I believe we could save ourselves from a great deal of spiritual, relational, and political turmoil and harm by focusing on Biblical priorities. Identifying those priorities is bigger than a one-post discussion, but I think we could all agree that two key elements are the amount of time devoted to it in the pages of Scripture and the focus given to it by God’s full and final revelation in his son Jesus.
Let me begin by saying that if the Bible condemns something even once, that is sufficient for me to call it a sin. [after consideration I modified this in my next post] I am not even debating here the issue of whether homosexuality is a sin, but only how great a concern it is in the Bible. In a list of sins, how high does it rank in ‘badness’? We first notice that it does not make an appearance in the ‘big ten’ commandments. If we search the Scriptures for everything it says condemning some form of homosexuality (including rape), we find a total of 20 verses (Gen. 19:1-13; Lev. 18:22; 20:13; Rom. 1:26-27; 1 Cor. 6:9, Jude1:7, 1 Tim 1:10). In the two places where it falls in a list of sins, homosexuality is not underscored in anyway, but is listed alongside sins such as lying, stealing and coveting. None of these verses come from the gospels because Jesus himself had nothing to say about homosexuality. So how high a priority is it for God?
In contrast to this, if we pick a topic which seems central to Scripture, such as poverty and wealth, there are hundreds and hundreds of passages all through Scripture. If you know the gospels well, just take a moment to think of all that Jesus himself taught on the corrupting power of wealth. It was a major focus of his ministry–in the beatitudes, the Cleansing of the Temple, the parable of the rich man and Lazarus, the rich young ruler, the final judgment (“as much as you did it to the least of these”), and on and on.

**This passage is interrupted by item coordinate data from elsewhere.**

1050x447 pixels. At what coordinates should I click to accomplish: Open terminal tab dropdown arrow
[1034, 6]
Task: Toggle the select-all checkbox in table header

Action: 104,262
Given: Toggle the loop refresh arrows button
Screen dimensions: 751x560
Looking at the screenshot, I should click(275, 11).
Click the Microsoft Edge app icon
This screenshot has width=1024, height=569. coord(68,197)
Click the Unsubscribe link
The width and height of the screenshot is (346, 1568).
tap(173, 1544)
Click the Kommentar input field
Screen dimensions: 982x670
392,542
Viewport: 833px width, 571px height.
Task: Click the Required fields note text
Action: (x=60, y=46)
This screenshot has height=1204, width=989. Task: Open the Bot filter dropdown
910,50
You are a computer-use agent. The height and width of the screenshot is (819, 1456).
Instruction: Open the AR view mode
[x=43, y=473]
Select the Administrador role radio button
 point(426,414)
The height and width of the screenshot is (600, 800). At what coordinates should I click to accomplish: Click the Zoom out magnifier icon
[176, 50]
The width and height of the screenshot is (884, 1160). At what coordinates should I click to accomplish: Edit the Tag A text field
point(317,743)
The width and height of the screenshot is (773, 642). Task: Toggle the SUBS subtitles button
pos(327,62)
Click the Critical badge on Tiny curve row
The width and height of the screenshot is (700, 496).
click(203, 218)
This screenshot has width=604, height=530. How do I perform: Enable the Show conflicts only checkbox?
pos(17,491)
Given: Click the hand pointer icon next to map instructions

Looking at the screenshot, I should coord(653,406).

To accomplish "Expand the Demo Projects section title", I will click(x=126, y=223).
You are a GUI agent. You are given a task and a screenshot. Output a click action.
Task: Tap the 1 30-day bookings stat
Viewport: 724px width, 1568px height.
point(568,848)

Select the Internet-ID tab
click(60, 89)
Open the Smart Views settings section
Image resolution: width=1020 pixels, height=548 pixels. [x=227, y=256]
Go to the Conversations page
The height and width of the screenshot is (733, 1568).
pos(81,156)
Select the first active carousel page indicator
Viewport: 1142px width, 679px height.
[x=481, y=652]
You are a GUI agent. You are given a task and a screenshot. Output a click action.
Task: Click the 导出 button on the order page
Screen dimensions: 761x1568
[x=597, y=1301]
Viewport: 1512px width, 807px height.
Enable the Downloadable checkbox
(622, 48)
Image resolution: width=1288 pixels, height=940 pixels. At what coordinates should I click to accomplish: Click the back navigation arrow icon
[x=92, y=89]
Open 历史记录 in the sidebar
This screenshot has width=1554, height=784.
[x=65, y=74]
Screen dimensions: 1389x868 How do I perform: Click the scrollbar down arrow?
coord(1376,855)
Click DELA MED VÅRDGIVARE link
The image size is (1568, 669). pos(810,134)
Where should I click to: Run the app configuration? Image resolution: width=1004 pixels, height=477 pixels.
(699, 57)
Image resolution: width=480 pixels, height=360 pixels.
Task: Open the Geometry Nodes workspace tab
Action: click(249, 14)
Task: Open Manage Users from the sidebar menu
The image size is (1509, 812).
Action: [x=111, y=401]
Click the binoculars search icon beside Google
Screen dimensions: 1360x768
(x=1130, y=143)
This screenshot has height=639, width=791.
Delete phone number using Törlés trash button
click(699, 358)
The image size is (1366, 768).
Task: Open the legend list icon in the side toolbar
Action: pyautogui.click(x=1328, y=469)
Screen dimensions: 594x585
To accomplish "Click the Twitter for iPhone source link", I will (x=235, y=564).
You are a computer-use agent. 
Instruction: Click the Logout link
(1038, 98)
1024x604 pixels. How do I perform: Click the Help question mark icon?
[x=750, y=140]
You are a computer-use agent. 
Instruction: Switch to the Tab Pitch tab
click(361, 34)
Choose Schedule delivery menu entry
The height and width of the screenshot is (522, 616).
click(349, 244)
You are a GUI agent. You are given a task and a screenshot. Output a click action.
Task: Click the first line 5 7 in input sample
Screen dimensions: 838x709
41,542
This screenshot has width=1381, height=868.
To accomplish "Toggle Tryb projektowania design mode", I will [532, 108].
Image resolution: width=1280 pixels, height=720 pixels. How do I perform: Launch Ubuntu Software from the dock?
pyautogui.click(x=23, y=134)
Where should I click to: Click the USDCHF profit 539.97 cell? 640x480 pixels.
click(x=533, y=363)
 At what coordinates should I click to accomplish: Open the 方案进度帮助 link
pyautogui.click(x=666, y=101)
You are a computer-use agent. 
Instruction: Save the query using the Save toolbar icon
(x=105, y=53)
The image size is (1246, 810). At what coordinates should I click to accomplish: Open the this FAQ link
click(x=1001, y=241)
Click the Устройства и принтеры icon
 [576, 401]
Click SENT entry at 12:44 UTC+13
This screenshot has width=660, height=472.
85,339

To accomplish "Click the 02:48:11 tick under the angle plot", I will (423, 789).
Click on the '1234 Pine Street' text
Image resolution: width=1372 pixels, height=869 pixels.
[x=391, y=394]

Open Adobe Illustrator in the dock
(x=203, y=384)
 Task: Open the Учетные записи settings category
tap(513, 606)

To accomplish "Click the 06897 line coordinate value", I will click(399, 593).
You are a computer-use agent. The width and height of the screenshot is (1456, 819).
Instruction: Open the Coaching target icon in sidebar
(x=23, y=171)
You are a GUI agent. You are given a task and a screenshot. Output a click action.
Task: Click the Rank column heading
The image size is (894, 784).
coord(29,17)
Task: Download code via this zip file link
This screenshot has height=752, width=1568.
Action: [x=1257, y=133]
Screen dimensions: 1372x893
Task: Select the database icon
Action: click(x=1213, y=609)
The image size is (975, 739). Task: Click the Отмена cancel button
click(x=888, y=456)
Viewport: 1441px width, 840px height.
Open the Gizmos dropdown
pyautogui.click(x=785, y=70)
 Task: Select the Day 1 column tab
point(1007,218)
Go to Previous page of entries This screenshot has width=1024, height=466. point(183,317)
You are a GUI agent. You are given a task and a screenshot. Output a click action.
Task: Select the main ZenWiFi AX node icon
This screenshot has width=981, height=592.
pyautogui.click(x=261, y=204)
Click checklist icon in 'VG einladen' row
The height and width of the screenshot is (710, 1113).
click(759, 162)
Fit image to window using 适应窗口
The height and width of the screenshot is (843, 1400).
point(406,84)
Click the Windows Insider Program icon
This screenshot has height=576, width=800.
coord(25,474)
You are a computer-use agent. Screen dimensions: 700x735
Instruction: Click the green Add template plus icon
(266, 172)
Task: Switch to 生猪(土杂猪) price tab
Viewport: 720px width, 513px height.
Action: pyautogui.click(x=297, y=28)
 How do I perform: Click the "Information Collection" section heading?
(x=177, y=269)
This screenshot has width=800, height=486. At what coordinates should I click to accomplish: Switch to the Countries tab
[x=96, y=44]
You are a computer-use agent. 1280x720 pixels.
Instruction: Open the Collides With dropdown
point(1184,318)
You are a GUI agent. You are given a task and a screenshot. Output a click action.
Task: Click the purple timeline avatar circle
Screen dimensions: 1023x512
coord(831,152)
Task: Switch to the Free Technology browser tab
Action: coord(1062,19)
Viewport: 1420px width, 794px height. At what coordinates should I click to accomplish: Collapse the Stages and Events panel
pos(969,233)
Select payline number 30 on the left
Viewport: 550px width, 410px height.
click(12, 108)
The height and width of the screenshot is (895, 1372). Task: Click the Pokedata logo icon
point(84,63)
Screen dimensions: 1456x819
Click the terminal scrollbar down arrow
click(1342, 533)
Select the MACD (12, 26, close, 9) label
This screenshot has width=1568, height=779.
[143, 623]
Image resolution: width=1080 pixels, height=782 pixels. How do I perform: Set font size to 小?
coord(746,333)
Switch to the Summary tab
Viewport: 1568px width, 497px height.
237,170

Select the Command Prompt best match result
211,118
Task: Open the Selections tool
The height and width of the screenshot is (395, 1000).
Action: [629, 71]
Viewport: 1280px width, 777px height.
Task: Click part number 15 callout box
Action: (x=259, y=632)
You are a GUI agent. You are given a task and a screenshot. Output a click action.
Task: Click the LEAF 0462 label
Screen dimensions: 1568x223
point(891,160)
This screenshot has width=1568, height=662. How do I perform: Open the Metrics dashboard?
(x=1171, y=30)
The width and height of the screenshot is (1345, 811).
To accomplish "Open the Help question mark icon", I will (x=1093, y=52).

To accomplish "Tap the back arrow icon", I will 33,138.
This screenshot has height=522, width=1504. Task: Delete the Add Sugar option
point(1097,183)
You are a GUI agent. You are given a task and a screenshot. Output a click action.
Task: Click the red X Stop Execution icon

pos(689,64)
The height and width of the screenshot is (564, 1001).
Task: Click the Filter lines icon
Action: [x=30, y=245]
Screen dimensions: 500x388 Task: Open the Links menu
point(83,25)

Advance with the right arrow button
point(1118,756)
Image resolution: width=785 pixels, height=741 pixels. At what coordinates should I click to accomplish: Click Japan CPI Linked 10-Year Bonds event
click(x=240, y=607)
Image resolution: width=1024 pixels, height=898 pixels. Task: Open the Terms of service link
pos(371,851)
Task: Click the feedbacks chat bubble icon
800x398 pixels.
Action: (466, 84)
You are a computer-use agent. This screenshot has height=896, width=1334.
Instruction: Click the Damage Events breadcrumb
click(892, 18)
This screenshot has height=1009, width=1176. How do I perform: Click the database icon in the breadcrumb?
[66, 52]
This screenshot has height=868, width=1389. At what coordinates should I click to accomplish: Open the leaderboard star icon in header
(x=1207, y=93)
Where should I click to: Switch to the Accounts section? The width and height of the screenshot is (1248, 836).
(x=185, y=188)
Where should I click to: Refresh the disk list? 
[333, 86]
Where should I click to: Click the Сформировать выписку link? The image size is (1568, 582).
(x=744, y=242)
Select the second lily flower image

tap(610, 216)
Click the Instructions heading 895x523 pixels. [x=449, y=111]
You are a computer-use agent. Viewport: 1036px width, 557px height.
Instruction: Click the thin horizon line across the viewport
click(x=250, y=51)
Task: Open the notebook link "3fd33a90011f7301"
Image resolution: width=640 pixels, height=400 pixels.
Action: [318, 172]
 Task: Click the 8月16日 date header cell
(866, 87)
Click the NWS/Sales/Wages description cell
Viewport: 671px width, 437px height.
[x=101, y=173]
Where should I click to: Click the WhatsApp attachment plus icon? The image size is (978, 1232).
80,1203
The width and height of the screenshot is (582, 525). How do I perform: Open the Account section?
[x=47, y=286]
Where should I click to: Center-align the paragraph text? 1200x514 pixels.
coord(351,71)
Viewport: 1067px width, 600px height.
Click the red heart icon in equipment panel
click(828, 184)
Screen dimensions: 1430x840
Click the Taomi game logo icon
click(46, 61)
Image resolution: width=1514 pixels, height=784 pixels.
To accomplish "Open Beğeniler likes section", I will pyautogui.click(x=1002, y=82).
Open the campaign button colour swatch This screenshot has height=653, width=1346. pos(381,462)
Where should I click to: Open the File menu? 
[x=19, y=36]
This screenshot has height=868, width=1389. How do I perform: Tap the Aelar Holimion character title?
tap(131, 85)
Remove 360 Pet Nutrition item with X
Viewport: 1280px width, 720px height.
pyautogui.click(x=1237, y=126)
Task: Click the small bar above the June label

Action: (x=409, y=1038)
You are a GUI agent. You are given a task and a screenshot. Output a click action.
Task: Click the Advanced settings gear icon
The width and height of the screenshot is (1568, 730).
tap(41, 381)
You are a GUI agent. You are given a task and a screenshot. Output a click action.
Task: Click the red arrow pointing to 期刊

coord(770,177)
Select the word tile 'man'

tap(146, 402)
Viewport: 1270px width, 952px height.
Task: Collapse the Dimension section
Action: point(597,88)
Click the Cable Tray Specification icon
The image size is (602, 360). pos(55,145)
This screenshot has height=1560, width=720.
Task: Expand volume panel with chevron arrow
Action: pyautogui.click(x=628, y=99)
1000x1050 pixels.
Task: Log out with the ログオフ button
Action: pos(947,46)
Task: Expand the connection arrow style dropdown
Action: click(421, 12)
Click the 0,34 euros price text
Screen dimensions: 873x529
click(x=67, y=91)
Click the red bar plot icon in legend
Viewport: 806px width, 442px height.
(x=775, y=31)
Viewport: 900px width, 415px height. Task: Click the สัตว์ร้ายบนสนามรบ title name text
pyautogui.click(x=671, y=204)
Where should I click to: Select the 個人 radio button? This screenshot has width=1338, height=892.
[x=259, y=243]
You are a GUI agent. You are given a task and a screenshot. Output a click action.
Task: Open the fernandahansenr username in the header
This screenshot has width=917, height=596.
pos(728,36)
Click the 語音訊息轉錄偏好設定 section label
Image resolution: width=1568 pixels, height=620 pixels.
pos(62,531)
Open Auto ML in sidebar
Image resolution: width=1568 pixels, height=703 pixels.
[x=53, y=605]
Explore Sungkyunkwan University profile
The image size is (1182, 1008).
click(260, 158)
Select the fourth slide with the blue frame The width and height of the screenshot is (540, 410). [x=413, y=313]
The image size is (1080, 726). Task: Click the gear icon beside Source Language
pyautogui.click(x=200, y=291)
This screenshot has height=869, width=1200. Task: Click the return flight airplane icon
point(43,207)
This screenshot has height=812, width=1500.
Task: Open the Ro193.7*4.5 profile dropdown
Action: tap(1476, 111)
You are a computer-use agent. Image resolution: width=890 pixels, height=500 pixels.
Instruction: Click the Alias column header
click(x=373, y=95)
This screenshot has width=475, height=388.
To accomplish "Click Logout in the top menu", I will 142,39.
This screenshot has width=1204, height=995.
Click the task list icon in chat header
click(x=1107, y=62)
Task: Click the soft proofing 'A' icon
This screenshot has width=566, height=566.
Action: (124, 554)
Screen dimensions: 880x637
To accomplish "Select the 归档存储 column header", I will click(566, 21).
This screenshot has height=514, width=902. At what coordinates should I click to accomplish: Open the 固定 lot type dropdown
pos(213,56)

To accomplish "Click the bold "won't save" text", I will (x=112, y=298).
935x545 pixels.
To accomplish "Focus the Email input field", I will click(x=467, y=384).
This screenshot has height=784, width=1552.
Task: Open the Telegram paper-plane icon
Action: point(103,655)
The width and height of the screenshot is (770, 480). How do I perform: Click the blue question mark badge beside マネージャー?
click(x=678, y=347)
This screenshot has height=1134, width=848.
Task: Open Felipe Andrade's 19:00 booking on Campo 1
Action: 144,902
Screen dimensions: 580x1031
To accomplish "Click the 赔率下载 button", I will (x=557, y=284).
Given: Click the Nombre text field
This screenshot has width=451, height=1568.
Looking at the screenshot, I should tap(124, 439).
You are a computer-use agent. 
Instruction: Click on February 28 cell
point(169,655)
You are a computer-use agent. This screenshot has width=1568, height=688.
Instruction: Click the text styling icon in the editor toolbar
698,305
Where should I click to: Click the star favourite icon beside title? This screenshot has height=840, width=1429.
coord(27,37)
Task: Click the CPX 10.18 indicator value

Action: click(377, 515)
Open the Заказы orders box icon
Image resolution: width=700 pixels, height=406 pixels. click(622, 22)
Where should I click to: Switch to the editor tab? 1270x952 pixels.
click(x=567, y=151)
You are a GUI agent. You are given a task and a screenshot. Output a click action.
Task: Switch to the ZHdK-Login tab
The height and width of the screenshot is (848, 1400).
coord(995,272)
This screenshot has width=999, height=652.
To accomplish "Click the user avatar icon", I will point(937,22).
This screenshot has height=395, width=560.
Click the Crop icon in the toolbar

This contrast between a major and peripheral focus of Scripture to me is remarkable and telling, and it makes me wonder how Piper can come to the conclusion that homosexuality is the one sin that we celebrate in this society, and the sin that will destroy us. Our admiration, celebration, and emulation of the rich in our society is far deeper, more pervasive and unquestioned even by the church (in a remarkably bipartisan way). In fact, the cultural value of greed is so deeply ingrained and validated that it has become the cornerstone of our economic system, and far from fearing it, we champion it. And unlike homosexuality, this desire is not restricted to three percent of the population.
I think our fear of homosexuality is partly driven by the Old Testament story of Sodom and Gomorrah and it’s destruction. But I’m not sure the major message of that story is the evil of homosexuality. I think if Lot’s visitors had been women, and all the men of the city stormed his house to gang rape them, God would have still been fairly outraged. Sodom became a byword for great evil, but that evil was wide and deep, not reducible to one sin. Even Ezekiel in comparing Israel’s sins to Sodom had this to say, “Behold, this was the guilt of your sister, Sodom: she and her daughters had arrogance, abundant food, and careless ease, but she did not help the poor or needy” (16:49). If this is Sodomy, I agree that it is a very serious sin.